5. Conclusions and Future Work

This paper proposes a sparse attention knowledge tracing model based on BERT pre-training to improve the prediction performance for long sequence KT tasks. The BPSKT architecture contains two important components, namely GCN feature extraction and sparse attention mechanism, which are used to tap into the ability to respond to pairs and features in a learner’s learning history as well as to track changes in their knowledge over time. First, the long sequence is retained as the original embedding and input into a two-layer GCN for feature extraction. The extracted feature information is then fed into the sparse attention BERT model for pre-training. Next, fine-tuning is performed to satisfy downstream prediction tasks, where the decoder is used to weight the encoder output (considering the matrix operation of forgetting) and obtain the knowledge state at each time step through transfer learning. Finally, this paper demonstrates the superiority of the BPSKT method in sparse datasets and long-sequence problems through comparison experiments; verifies the structural effectiveness of BPSKT through ablation experiments; and confirms the accuracy and interpretability of the BPSKT model in prediction through visualization experiments.

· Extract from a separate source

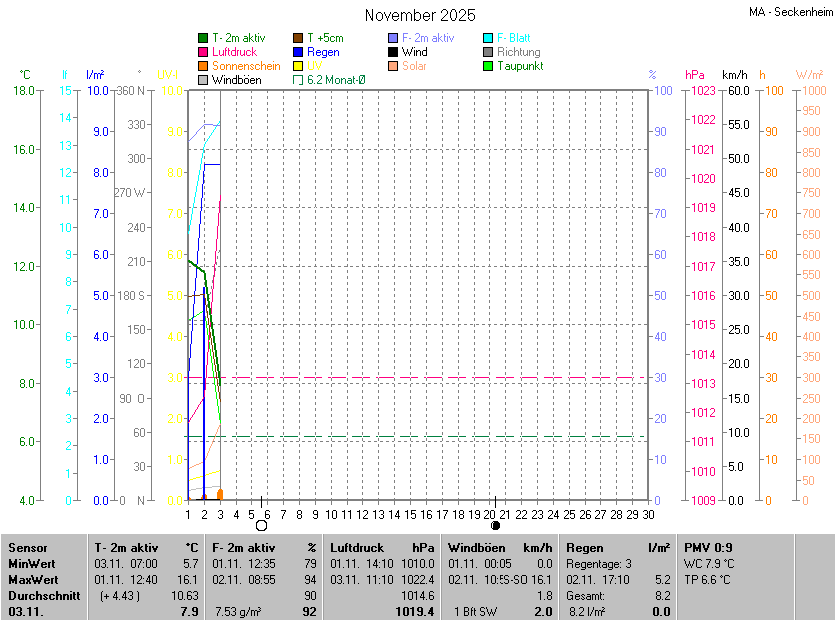Click day 15 on the date axis

[x=410, y=514]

However, there are still some limitations to this work. When previously performing ablation experiments, we took one factor into account, the mixed sequence. Typically, when a student practices online, it is not common for him to train only long sequence problems, but usually both short and long sequence problems. Compared to training only long sequence problems, the BPSKT model performs worse when training on mixed sequences, indicating that “noise” reduces the model’s performance. Therefore, in future work, the study of the “balancing” problem is considered to make the model more suitable for mixed sequences. By combining with a module suited for handling short sequences and adding specific filtering conditions to train long and short sequences separately, the experimental performance on mixed sequence datasets can be improved, thereby further enhancing the interpretability and reliability of the modeling process.